The normal (or Gaussian) distribution is the bell-shaped curve at the centre of probability. We write X \sim N(\mu, \sigma^2) to say that X has mean \mu and variance \sigma^2. Its density — the height of the curve at each point — is

f(x) = \frac{1}{\sigma\sqrt{2\pi}}\,\exp\!\left(-\frac{(x-\mu)^2}{2\sigma^2}\right).

That \exp of a negative square (see the exponential function) is what makes the curve fall away smoothly on both sides. It is symmetric about \mu: the mean is also the peak and the median. The number \sigma sets the width — small \sigma gives a tall, narrow spike; large \sigma a low, broad mound.

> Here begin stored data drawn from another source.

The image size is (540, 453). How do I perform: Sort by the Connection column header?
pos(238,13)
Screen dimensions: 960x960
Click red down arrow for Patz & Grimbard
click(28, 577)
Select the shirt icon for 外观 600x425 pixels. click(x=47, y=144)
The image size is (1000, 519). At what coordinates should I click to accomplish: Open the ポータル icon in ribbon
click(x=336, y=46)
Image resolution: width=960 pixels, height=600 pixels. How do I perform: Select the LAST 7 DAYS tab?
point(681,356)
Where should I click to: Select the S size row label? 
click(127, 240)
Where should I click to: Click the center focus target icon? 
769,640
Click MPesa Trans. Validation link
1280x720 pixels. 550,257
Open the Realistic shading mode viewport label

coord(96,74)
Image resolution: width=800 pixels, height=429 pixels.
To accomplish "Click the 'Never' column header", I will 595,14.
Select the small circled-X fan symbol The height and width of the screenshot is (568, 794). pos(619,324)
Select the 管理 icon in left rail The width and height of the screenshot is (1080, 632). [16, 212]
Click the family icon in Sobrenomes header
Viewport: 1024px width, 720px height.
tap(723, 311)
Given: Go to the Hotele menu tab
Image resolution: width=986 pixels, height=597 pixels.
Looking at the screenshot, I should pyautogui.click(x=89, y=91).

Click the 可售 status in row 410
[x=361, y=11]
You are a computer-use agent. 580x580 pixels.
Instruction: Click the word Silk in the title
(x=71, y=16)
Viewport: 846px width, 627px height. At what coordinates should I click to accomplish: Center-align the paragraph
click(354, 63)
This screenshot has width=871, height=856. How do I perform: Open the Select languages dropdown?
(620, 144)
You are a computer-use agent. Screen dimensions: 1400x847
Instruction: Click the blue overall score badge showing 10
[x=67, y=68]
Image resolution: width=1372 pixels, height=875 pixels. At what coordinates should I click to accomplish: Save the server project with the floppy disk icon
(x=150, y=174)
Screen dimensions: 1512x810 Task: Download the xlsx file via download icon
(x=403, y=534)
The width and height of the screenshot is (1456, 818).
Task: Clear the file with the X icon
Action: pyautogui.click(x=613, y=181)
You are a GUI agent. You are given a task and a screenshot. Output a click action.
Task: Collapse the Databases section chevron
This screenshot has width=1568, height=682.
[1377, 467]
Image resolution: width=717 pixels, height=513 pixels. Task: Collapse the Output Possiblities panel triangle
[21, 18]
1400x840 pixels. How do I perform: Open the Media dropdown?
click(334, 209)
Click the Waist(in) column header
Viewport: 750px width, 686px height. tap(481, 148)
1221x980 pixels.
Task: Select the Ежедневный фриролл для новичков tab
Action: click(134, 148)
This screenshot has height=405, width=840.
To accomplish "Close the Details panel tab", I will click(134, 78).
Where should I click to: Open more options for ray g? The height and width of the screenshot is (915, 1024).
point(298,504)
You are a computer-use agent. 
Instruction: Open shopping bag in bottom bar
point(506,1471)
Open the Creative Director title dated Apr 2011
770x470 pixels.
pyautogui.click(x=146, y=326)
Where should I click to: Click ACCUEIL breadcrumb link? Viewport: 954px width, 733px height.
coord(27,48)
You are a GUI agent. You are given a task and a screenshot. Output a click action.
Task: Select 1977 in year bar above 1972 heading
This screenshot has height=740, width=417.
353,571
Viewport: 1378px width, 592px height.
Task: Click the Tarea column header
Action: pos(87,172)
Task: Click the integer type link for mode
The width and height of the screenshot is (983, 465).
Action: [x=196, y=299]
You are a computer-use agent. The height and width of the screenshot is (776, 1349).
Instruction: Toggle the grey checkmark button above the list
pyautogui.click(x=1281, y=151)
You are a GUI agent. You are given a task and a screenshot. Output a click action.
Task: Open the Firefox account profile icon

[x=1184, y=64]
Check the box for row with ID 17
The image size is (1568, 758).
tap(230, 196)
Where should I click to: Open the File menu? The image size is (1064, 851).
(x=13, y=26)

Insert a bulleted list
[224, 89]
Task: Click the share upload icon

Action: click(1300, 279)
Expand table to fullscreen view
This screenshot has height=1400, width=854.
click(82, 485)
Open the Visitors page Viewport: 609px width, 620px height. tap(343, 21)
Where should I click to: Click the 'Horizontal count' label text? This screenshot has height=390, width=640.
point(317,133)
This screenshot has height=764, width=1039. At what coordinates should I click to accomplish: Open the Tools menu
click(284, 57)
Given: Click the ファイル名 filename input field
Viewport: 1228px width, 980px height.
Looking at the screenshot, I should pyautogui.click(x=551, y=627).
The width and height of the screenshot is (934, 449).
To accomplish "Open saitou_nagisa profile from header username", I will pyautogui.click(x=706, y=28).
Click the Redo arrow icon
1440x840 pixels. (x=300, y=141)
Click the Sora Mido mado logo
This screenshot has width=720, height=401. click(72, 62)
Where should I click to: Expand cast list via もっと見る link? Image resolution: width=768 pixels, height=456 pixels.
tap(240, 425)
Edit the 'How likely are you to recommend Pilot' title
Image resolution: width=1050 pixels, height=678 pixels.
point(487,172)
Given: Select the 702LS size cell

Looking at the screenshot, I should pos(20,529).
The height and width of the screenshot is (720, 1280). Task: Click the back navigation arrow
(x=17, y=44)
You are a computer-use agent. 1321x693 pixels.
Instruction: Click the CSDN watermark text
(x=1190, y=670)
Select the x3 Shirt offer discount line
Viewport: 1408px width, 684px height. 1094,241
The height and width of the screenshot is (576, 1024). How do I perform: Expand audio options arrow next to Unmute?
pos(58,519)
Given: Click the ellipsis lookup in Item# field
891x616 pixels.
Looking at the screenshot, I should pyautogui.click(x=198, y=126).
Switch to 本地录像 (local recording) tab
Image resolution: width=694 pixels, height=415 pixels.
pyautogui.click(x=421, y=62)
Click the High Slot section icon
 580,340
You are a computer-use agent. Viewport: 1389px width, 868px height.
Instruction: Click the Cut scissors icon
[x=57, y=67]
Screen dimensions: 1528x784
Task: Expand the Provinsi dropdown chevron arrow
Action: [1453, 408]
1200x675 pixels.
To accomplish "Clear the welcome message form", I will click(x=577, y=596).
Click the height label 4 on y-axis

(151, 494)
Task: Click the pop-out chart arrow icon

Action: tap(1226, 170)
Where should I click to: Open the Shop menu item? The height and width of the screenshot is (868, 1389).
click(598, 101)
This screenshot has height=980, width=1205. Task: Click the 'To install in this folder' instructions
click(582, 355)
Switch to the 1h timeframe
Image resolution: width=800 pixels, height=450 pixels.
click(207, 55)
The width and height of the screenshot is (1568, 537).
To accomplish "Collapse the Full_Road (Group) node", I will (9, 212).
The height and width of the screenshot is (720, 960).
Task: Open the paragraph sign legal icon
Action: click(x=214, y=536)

Standardising: the one curve behind them all

Every normal is a shifted, stretched copy of a single master curve. The standard normal Z \sim N(0,1) has mean 0 and variance 1; its cumulative distribution function is written \Phi(z) = \mathbb{P}(Z \le z) — the area under the bell to the left of z. There is no elementary formula for \Phi, which is exactly why it gets its own symbol (and why it shows up inside the Black–Scholes formula).

To turn any X \sim N(\mu, \sigma^2) into a standard normal, subtract the mean and divide by the standard deviation:

Z = \frac{X - \mu}{\sigma} \sim N(0,1).

This standardisation measures X in units of \sigma away from the mean, so a single table of \Phi answers questions about every normal.

Shape the bell

Slide \mu to move the curve left and right, and \sigma to make it wider or narrower. The total area under the curve is always 1, so a narrower bell must grow taller. The faint curve is the fixed standard normal N(0,1) for comparison.

The famous 68–95–99.7 rule reads straight off this picture: about 68\% of the area lies within 1\sigma of \mu, about 95\% within 2\sigma, and about 99.7\% within 3\sigma.

Why finance cares

Over a short period a stock's log-return \ln(S_{t+\Delta}/S_t) is modelled as normal. Returns are roughly symmetric, they add up cleanly over time (a sum of independent normals is again normal), and the normal is the limit the central limit theorem hands us when many small shocks accumulate. That single modelling choice — normal log-returns — is the seed that grows into the lognormal model of the price itself.